═════ Data for the task
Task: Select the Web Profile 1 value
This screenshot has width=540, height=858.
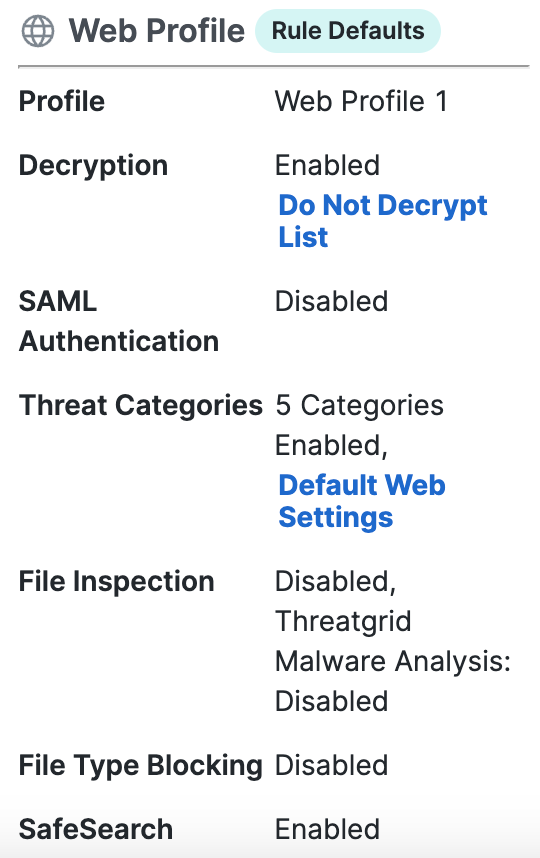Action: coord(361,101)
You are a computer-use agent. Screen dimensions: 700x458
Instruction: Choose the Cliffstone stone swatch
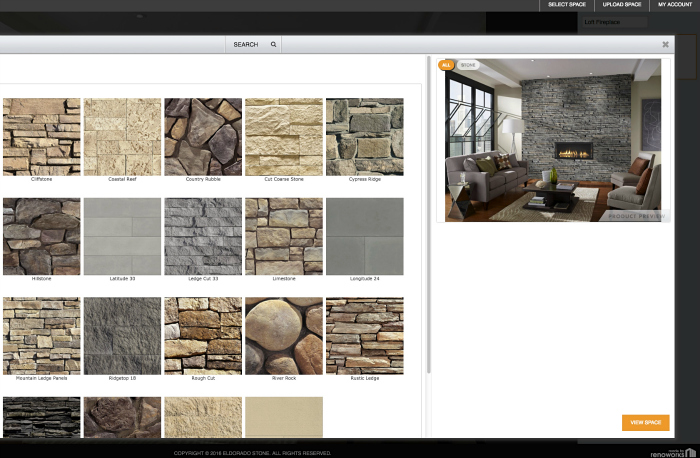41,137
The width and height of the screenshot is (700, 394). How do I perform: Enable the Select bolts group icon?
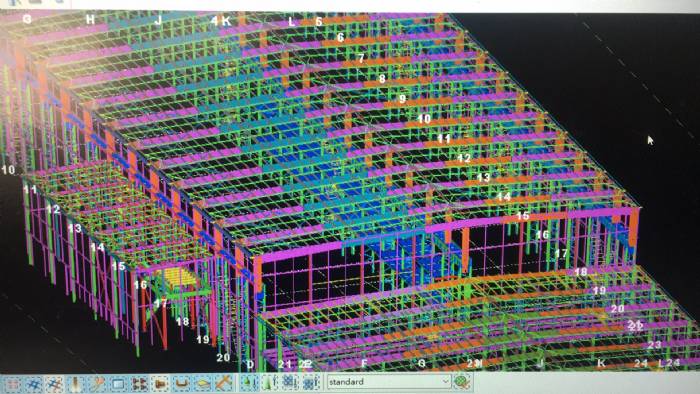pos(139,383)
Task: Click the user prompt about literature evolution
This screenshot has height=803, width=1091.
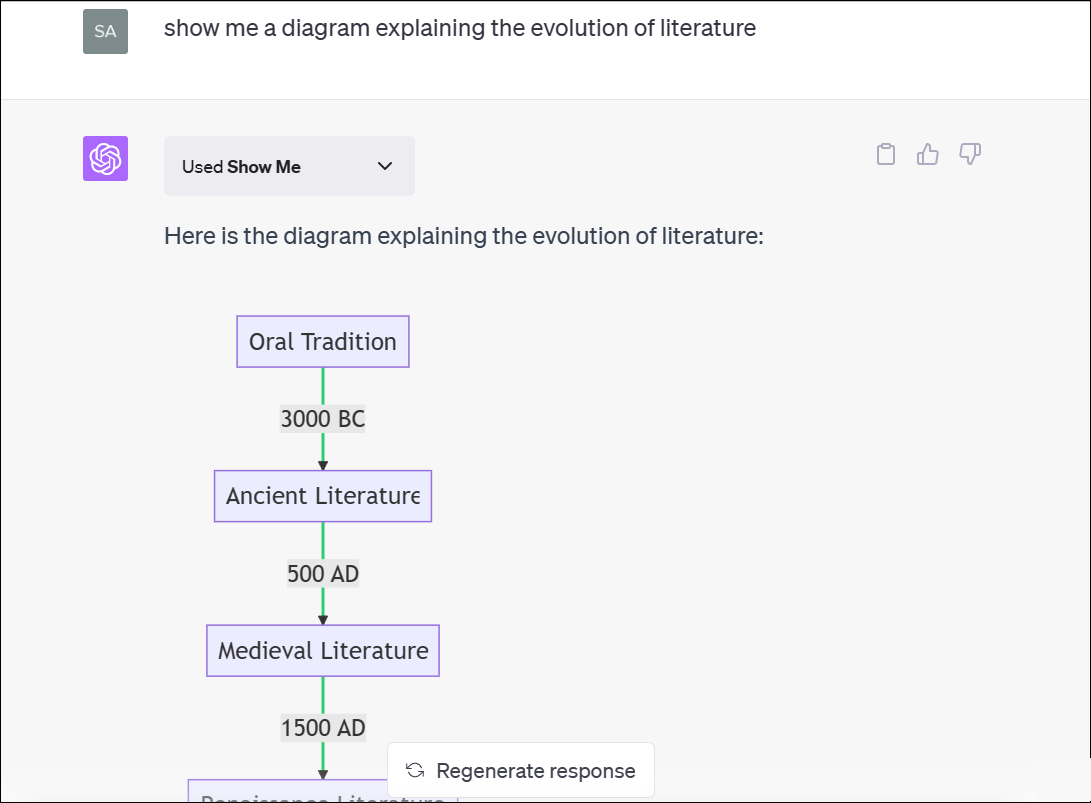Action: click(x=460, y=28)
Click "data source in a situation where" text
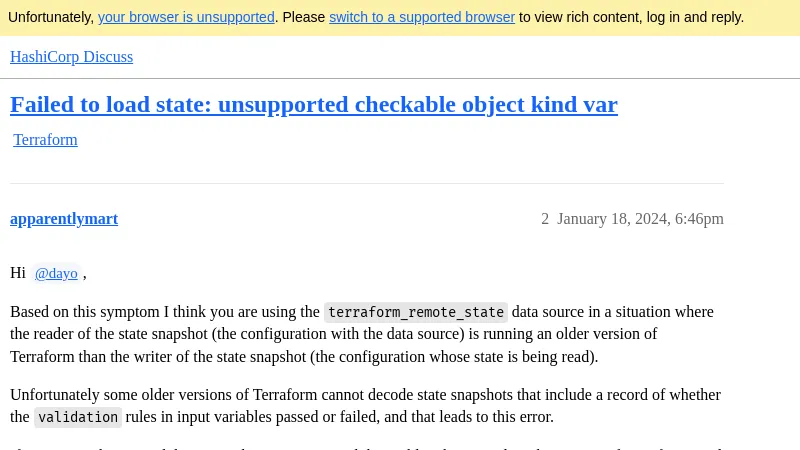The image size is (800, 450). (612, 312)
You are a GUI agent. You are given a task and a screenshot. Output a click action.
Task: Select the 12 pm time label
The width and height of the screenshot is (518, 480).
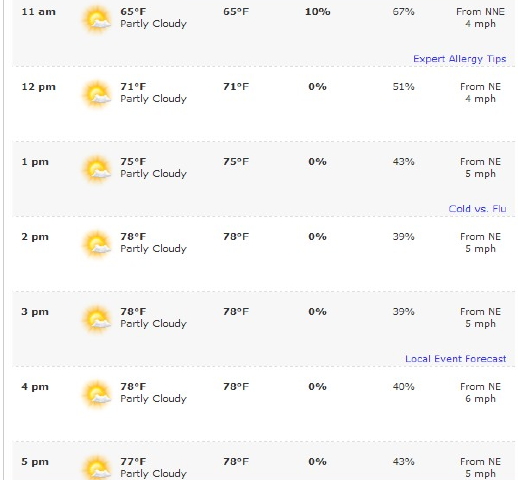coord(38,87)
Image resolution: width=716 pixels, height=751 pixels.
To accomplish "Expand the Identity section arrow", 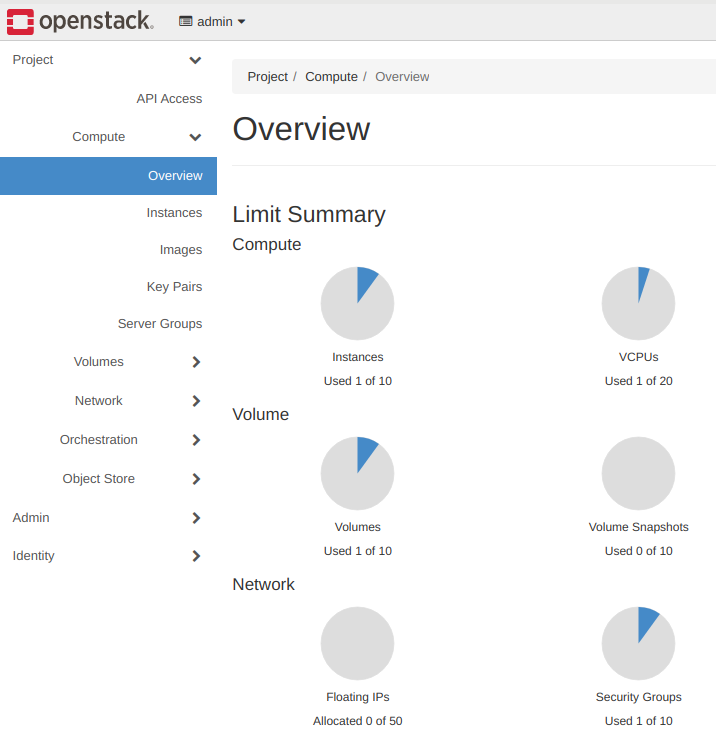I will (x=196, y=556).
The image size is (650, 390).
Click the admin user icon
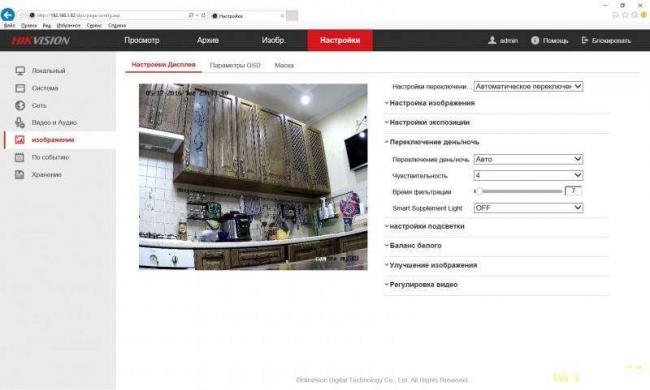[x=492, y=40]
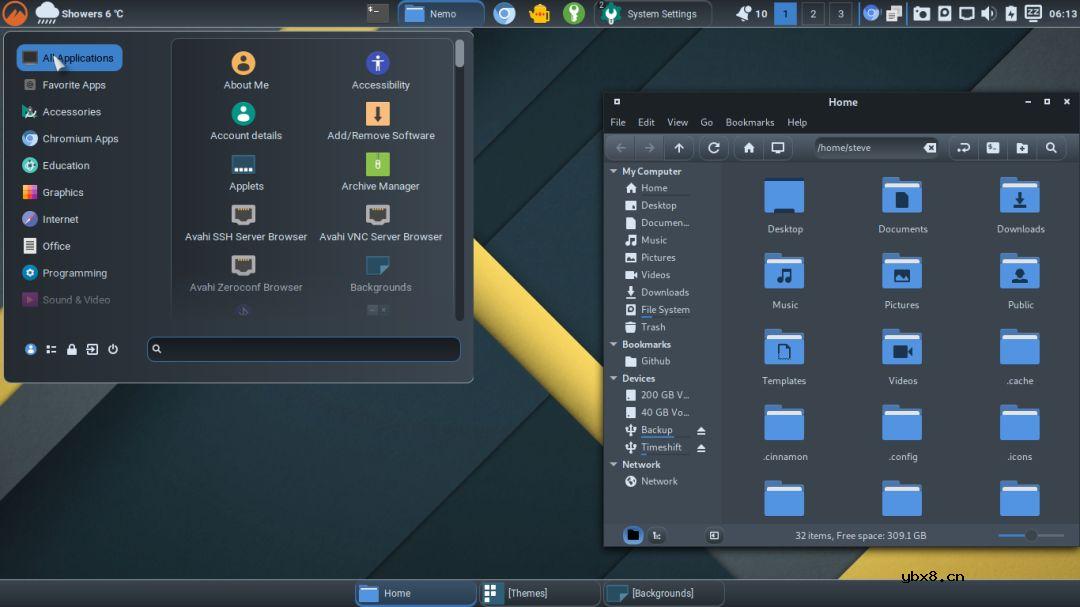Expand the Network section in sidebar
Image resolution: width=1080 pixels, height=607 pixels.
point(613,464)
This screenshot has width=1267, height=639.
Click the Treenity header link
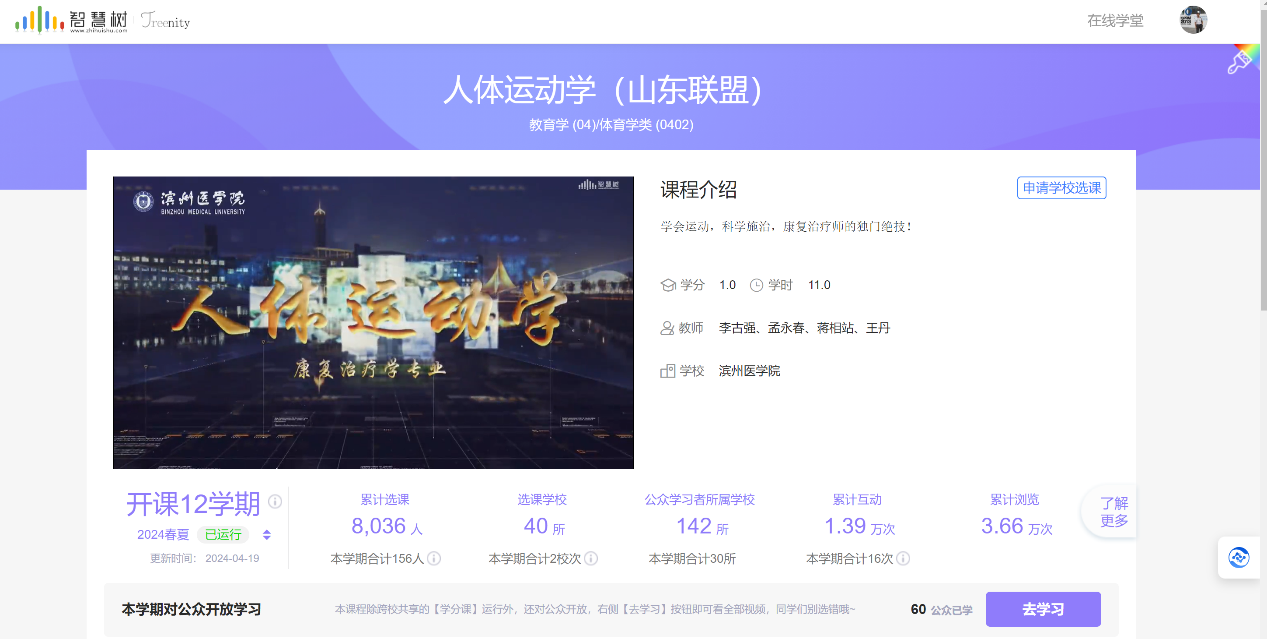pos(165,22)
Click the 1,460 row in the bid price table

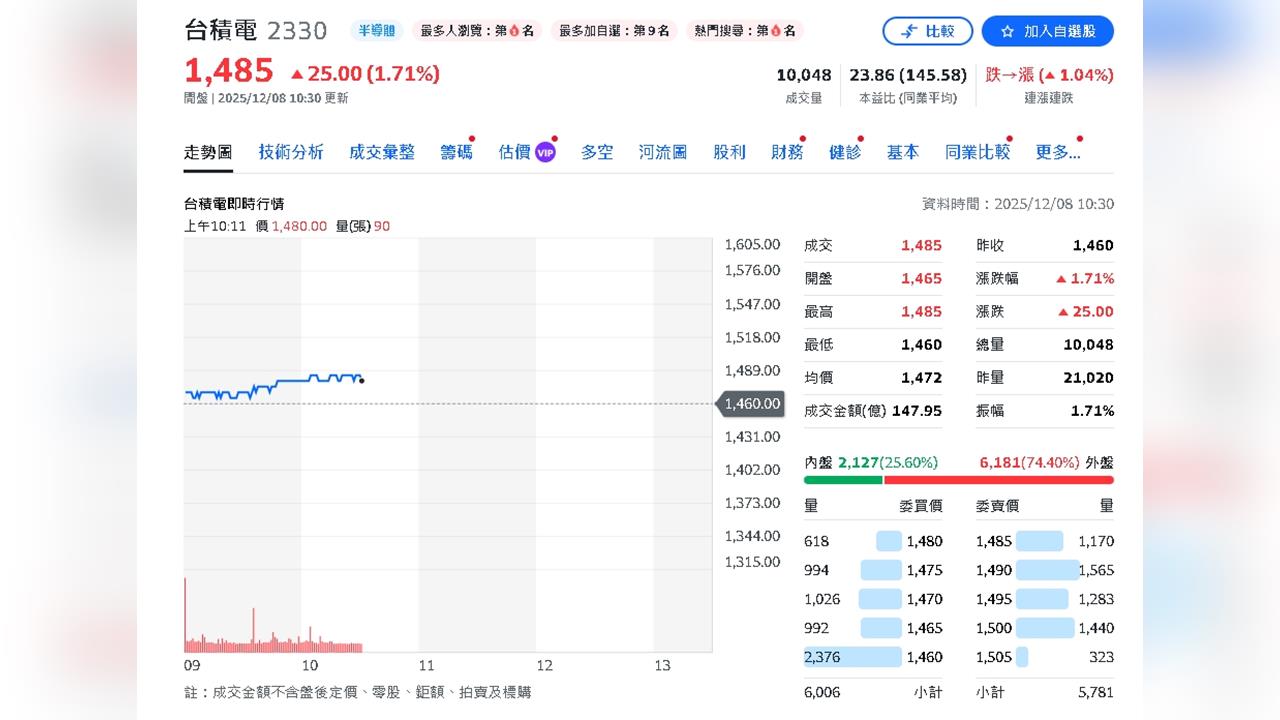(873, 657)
══════════
*Task to complete*. Check each line of the entries for the string "agent". Copy the lines that have it.

*Answer space*.
You are a computer-use agent. Screen dimensions: 700x458
You are a GUI agent. You are given a task and a screenshot. Output a click action.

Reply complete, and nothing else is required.